#### Available data

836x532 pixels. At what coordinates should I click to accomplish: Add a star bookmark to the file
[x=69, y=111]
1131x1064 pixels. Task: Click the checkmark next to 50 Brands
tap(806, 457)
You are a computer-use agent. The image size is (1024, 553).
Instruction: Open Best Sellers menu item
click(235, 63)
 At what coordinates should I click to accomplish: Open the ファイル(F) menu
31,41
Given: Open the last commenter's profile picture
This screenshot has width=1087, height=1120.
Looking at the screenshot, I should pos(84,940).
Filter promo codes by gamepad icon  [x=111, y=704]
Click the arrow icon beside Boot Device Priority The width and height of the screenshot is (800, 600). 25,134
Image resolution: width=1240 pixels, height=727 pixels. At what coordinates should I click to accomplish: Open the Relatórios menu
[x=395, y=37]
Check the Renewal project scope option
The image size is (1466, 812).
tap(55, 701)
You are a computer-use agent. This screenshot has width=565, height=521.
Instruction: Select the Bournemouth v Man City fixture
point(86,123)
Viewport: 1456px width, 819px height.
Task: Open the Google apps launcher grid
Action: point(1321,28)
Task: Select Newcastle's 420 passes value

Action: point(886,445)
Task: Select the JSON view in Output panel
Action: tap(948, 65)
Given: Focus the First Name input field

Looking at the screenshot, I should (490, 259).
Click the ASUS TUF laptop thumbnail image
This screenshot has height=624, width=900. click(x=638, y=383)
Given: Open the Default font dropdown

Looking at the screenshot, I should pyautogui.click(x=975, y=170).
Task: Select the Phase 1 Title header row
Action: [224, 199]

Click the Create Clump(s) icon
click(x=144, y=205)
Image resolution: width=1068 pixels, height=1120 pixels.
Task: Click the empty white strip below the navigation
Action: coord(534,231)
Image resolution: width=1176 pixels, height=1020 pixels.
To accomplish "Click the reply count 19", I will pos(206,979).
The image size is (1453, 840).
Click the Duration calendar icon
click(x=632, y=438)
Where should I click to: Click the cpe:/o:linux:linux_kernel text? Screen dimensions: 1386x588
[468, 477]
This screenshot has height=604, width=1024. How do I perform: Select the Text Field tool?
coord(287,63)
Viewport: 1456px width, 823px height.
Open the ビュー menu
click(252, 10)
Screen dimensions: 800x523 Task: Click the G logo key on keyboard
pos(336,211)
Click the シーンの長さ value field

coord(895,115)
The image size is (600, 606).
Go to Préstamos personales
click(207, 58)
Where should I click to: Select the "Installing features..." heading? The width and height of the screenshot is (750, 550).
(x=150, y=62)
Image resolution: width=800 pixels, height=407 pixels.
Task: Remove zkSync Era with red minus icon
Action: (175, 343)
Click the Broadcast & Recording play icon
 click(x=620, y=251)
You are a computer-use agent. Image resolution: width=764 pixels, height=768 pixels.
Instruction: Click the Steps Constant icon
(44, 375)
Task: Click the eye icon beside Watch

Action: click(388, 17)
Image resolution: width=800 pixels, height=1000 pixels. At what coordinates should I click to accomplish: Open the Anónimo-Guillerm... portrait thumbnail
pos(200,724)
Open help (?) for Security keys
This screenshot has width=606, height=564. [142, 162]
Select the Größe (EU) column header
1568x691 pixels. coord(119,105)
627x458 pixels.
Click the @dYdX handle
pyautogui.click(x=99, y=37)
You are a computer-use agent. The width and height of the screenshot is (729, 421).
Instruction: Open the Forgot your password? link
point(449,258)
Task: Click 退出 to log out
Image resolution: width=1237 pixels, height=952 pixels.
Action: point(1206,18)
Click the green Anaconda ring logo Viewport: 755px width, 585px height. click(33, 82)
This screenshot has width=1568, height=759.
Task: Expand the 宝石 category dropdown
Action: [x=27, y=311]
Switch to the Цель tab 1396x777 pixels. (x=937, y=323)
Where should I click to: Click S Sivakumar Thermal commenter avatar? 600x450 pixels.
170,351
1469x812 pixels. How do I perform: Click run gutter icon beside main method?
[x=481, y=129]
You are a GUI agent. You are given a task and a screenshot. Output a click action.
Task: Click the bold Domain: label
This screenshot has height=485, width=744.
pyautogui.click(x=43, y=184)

########

Task brief
Could you express all of the lines above as a JSON list of strings, one string per line, skipping any blank lines?

Finished task
[
  "836x532 pixels. At what coordinates should I click to accomplish: Add a star bookmark to the file",
  "[x=69, y=111]",
  "1131x1064 pixels. Task: Click the checkmark next to 50 Brands",
  "tap(806, 457)",
  "You are a computer-use agent. The image size is (1024, 553).",
  "Instruction: Open Best Sellers menu item",
  "click(235, 63)",
  " At what coordinates should I click to accomplish: Open the ファイル(F) menu",
  "31,41",
  "Given: Open the last commenter's profile picture",
  "This screenshot has width=1087, height=1120.",
  "Looking at the screenshot, I should pos(84,940).",
  "Filter promo codes by gamepad icon  [x=111, y=704]",
  "Click the arrow icon beside Boot Device Priority The width and height of the screenshot is (800, 600). 25,134",
  "Image resolution: width=1240 pixels, height=727 pixels. At what coordinates should I click to accomplish: Open the Relatórios menu",
  "[x=395, y=37]",
  "Check the Renewal project scope option",
  "The image size is (1466, 812).",
  "tap(55, 701)",
  "You are a computer-use agent. This screenshot has width=565, height=521.",
  "Instruction: Select the Bournemouth v Man City fixture",
  "point(86,123)",
  "Viewport: 1456px width, 819px height.",
  "Task: Open the Google apps launcher grid",
  "Action: point(1321,28)",
  "Task: Select Newcastle's 420 passes value",
  "Action: point(886,445)",
  "Task: Select the JSON view in Output panel",
  "Action: tap(948, 65)",
  "Given: Focus the First Name input field",
  "Looking at the screenshot, I should (490, 259).",
  "Click the ASUS TUF laptop thumbnail image",
  "This screenshot has height=624, width=900. click(x=638, y=383)",
  "Given: Open the Default font dropdown",
  "Looking at the screenshot, I should pyautogui.click(x=975, y=170).",
  "Task: Select the Phase 1 Title header row",
  "Action: [224, 199]",
  "Click the Create Clump(s) icon",
  "click(x=144, y=205)",
  "Image resolution: width=1068 pixels, height=1120 pixels.",
  "Task: Click the empty white strip below the navigation",
  "Action: coord(534,231)",
  "Image resolution: width=1176 pixels, height=1020 pixels.",
  "To accomplish \"Click the reply count 19\", I will pos(206,979).",
  "The image size is (1453, 840).",
  "Click the Duration calendar icon",
  "click(x=632, y=438)",
  "Where should I click to: Click the cpe:/o:linux:linux_kernel text? Screen dimensions: 1386x588",
  "[468, 477]",
  "This screenshot has height=604, width=1024. How do I perform: Select the Text Field tool?",
  "coord(287,63)",
  "Viewport: 1456px width, 823px height.",
  "Open the ビュー menu",
  "click(252, 10)",
  "Screen dimensions: 800x523 Task: Click the G logo key on keyboard",
  "pos(336,211)",
  "Click the シーンの長さ value field",
  "coord(895,115)",
  "The image size is (600, 606).",
  "Go to Préstamos personales",
  "click(207, 58)",
  "Where should I click to: Select the \"Installing features...\" heading? The width and height of the screenshot is (750, 550).",
  "(x=150, y=62)",
  "Image resolution: width=800 pixels, height=407 pixels.",
  "Task: Remove zkSync Era with red minus icon",
  "Action: (175, 343)",
  "Click the Broadcast & Recording play icon",
  " click(x=620, y=251)",
  "You are a computer-use agent. Image resolution: width=764 pixels, height=768 pixels.",
  "Instruction: Click the Steps Constant icon",
  "(44, 375)",
  "Task: Click the eye icon beside Watch",
  "Action: click(388, 17)",
  "Image resolution: width=800 pixels, height=1000 pixels. At what coordinates should I click to accomplish: Open the Anónimo-Guillerm... portrait thumbnail",
  "pos(200,724)",
  "Open help (?) for Security keys",
  "This screenshot has width=606, height=564. [142, 162]",
  "Select the Größe (EU) column header",
  "1568x691 pixels. coord(119,105)",
  "627x458 pixels.",
  "Click the @dYdX handle",
  "pyautogui.click(x=99, y=37)",
  "You are a computer-use agent. The width and height of the screenshot is (729, 421).",
  "Instruction: Open the Forgot your password? link",
  "point(449,258)",
  "Task: Click 退出 to log out",
  "Image resolution: width=1237 pixels, height=952 pixels.",
  "Action: point(1206,18)",
  "Click the green Anaconda ring logo Viewport: 755px width, 585px height. click(33, 82)",
  "This screenshot has width=1568, height=759.",
  "Task: Expand the 宝石 category dropdown",
  "Action: [x=27, y=311]",
  "Switch to the Цель tab 1396x777 pixels. (x=937, y=323)",
  "Where should I click to: Click S Sivakumar Thermal commenter avatar? 600x450 pixels.",
  "170,351",
  "1469x812 pixels. How do I perform: Click run gutter icon beside main method?",
  "[x=481, y=129]",
  "You are a GUI agent. You are given a task and a screenshot. Output a click action.",
  "Task: Click the bold Domain: label",
  "This screenshot has height=485, width=744.",
  "pyautogui.click(x=43, y=184)"
]